Por outro lado, os professores vão mesmo ser obrigados a flexibilizar ou inventar, pois, olhando a sério para a matrizes-base dos planos curriculares pespegadas nos diversos anexos do projeto aprovado pelo Despacho n.º 5908/2017, de 5 de julho, aqueles minutos não dão todos número inteiro nem na divisão por 50 nem por 45, como não permitem uma divisão equitativa do número de tempos semanais pelas diversas disciplinas do mesmo bloco.
Também se endeusa a possibilidade de dividir o ano letivo em dois semestres à espera que de que os alunos ganhem mais motivação e melhorem os comportamentos desviantes. Se não  se explorarem outros meios, será caso para dizer (como os malucos do riso): Vai lá, vai. Até a barraca abana! Com efeito, há que implicar a sério o aluno como o principal agente na aquisição e desenvolvimento das aprendizagens e suscitar a cumplicidade do encarregado de educação.
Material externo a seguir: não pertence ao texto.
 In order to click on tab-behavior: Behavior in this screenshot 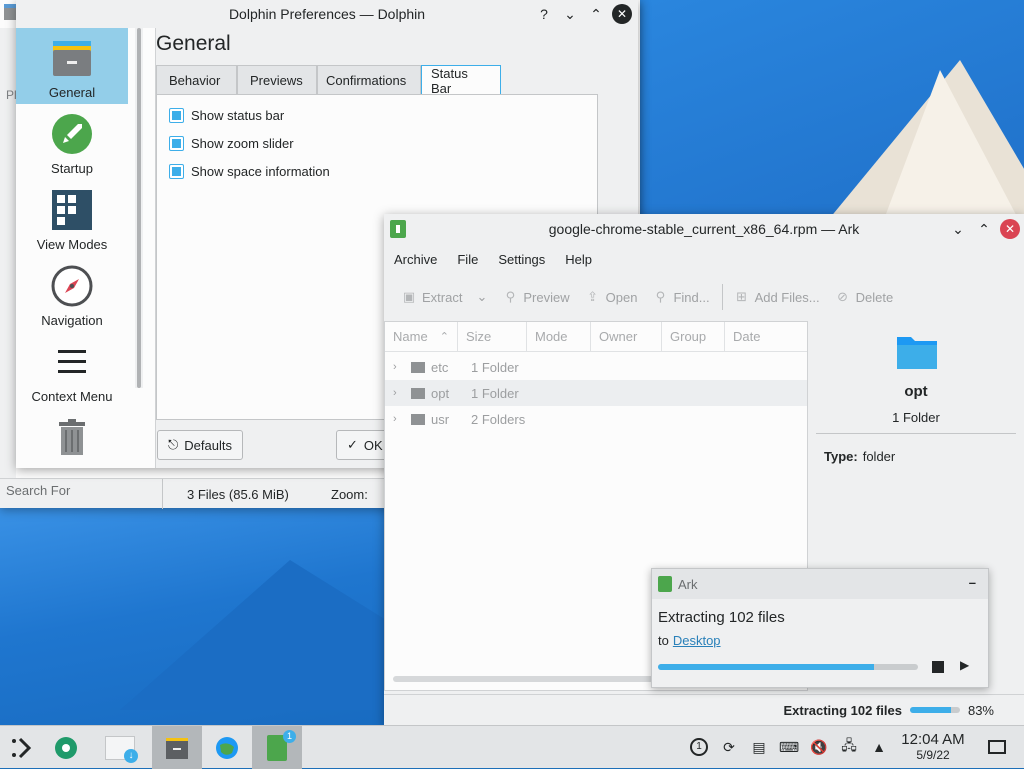, I will do `click(196, 80)`.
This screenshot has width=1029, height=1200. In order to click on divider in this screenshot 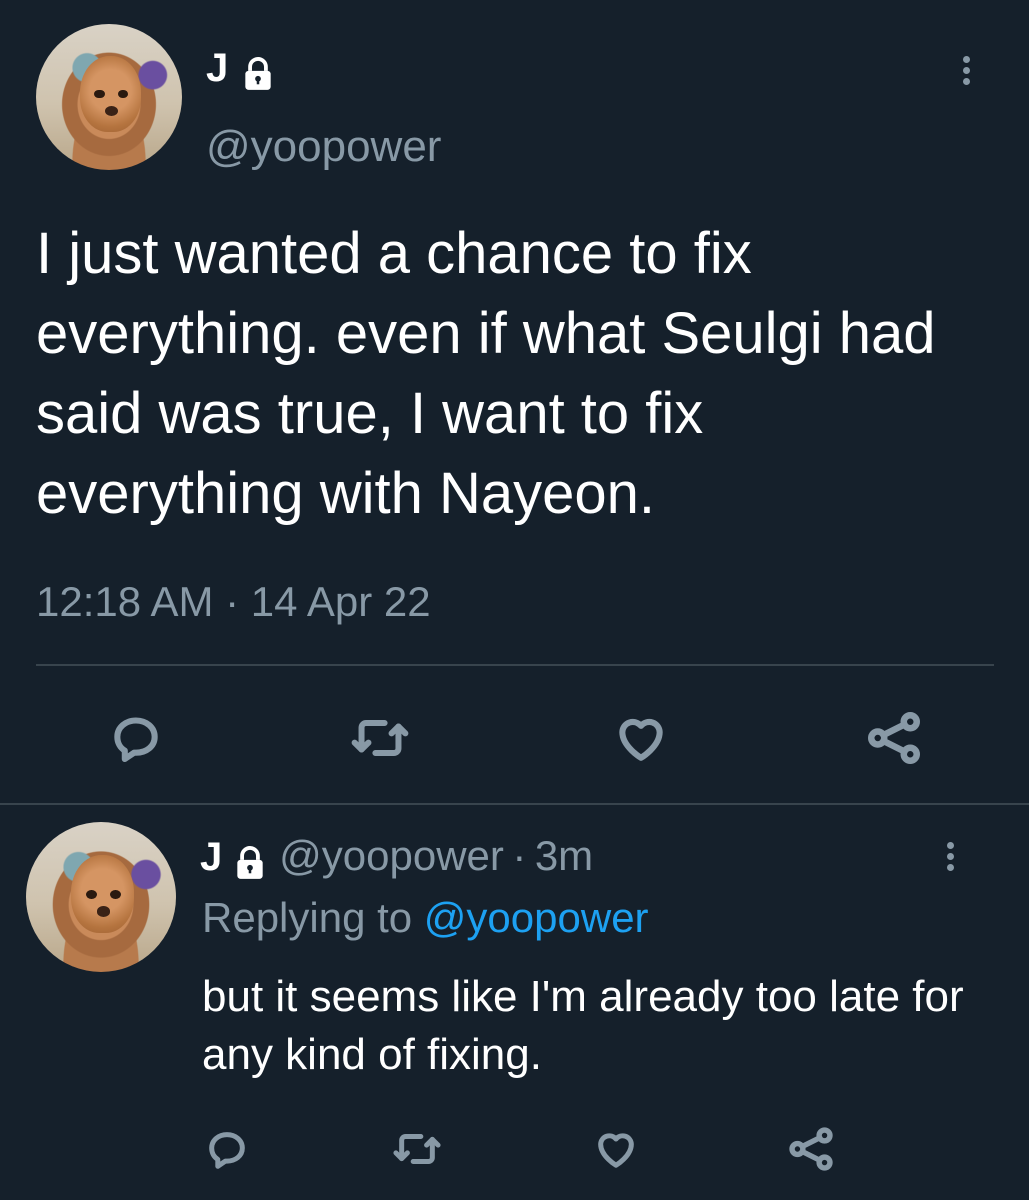, I will do `click(515, 665)`.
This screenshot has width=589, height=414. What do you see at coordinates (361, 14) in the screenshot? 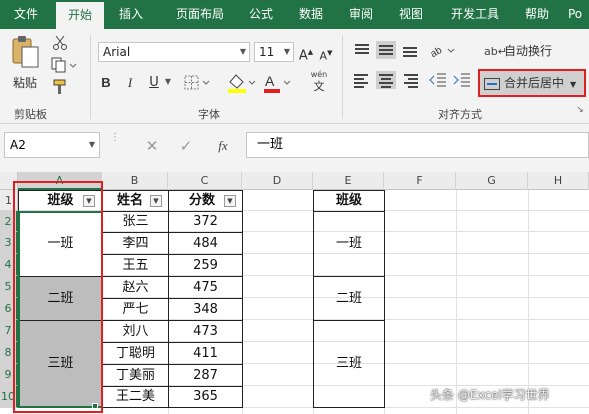
I see `tab-review: 审阅` at bounding box center [361, 14].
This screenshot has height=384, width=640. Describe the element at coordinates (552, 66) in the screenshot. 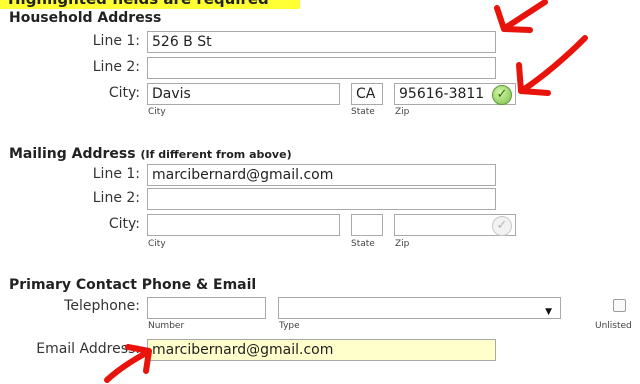

I see `arrow-to-zip-icon` at that location.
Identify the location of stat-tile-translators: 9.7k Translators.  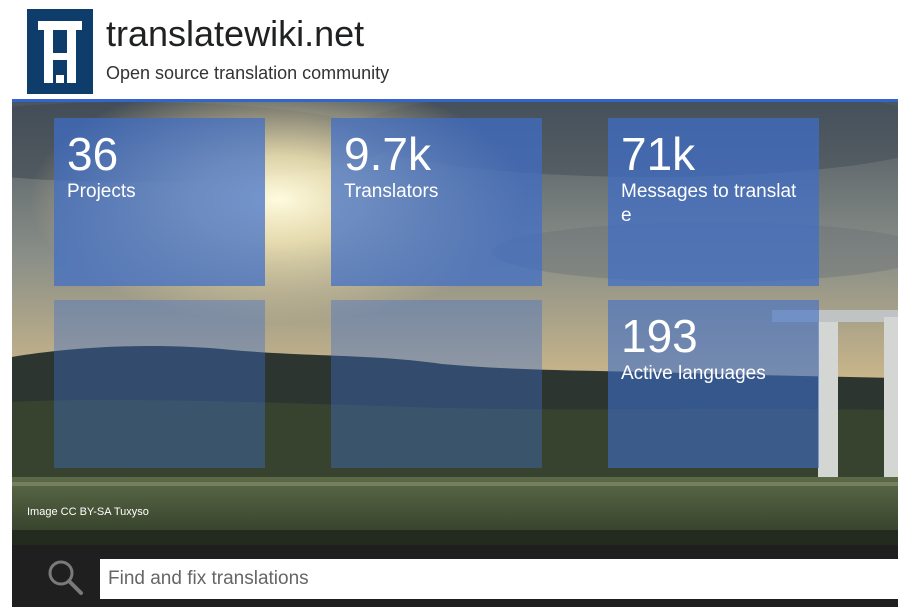
(436, 202).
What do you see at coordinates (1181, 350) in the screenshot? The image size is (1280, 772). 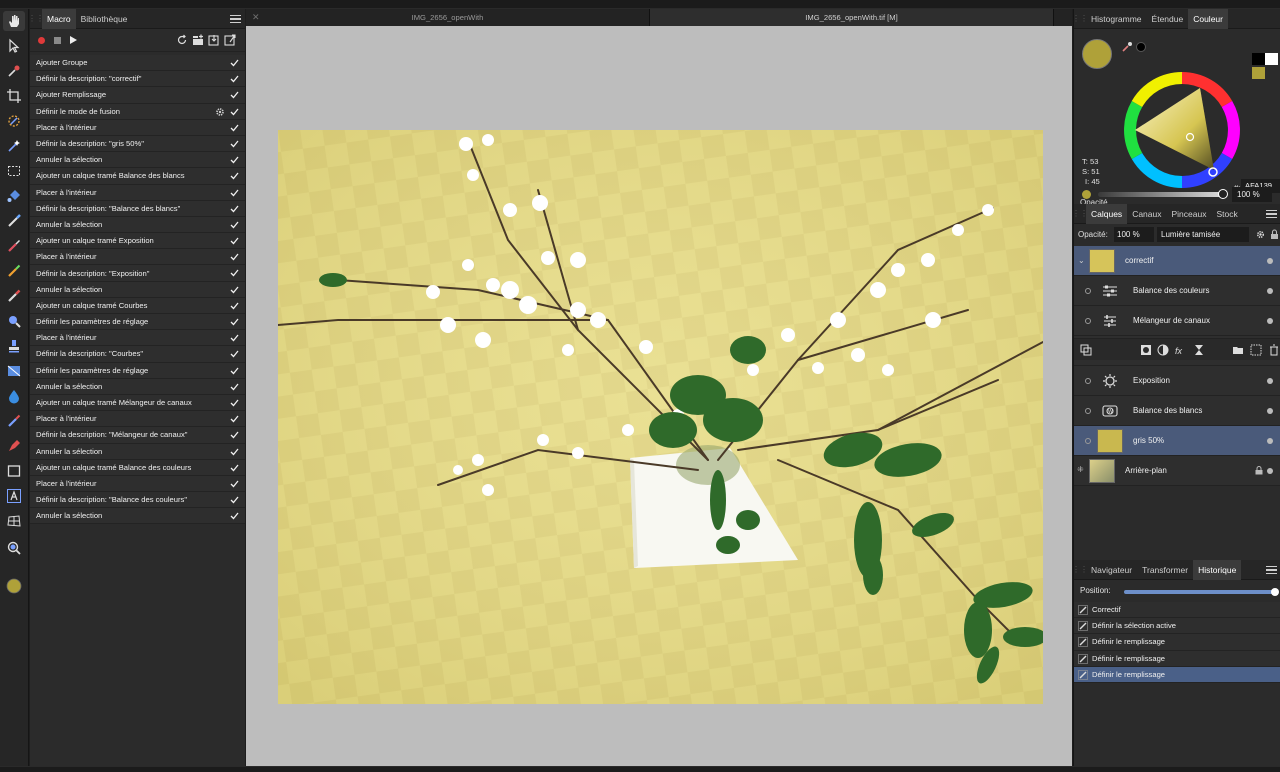 I see `fx-icon: fx` at bounding box center [1181, 350].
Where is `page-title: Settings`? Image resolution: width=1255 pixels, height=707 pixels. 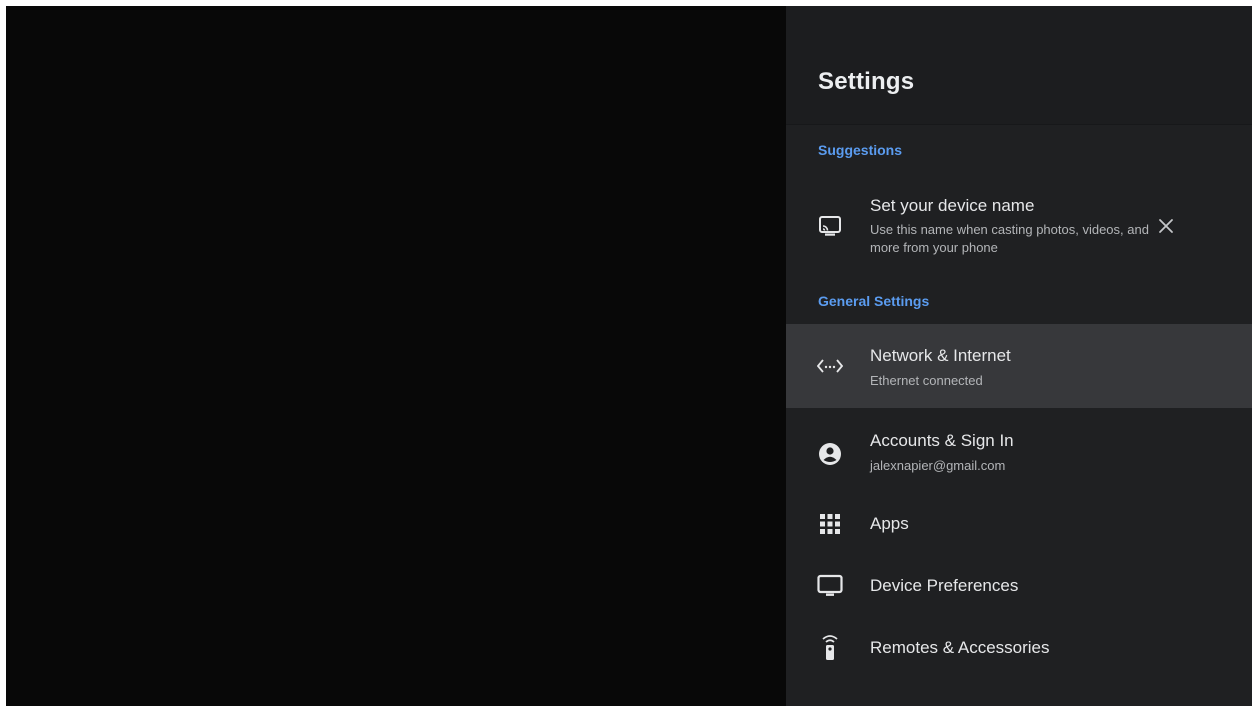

Por fim, a definição de aprendizagens essenciais e a incidência exclusiva nelas por parte das provas de avaliação externa, neste contexto de rankings e de hipervalorização dos exames, afiguram-se como perigo acrescido, se não houver ação inspetiva acurada e honestidade reforçada. As aprendizagens essenciais ficam grandemente reduzidas… E francamente cheira-me a esturro que algumas escolas privadas tenham alinhado na flexibilização curricular, como se já não tivessem até agora margem de autonomia mais que suficiente, embora nem sempre ortodoxa! Além disso, recordo o que deu em malefício pedagógico a grande simplificação de programas no ensino secundário em 1996 com vista à materialização dos exames do 12.º ano.
É que podem muito bem os 25% do currículo cair em poço sem fundo ou saírem barbaramente subvalorizados, se não se previrem mecanismos de avaliação externa.
Ora, se a autonomia não se consegue por decreto, também flexibilização e um novo perfil de aluno, bem como a decência pedagógica e administrativa não se conseguem por despacho.
Pior seria nada fazer, mas, uma vez feito, há que responsabilizar, acompanhando, fiscalizando e punindo a mediocridade e premiando as boas práticas. E oxalá que a flexibilização não se torne um pretexto de negócio para as editoras, o que tem sucedido sempre que há inovação na escola.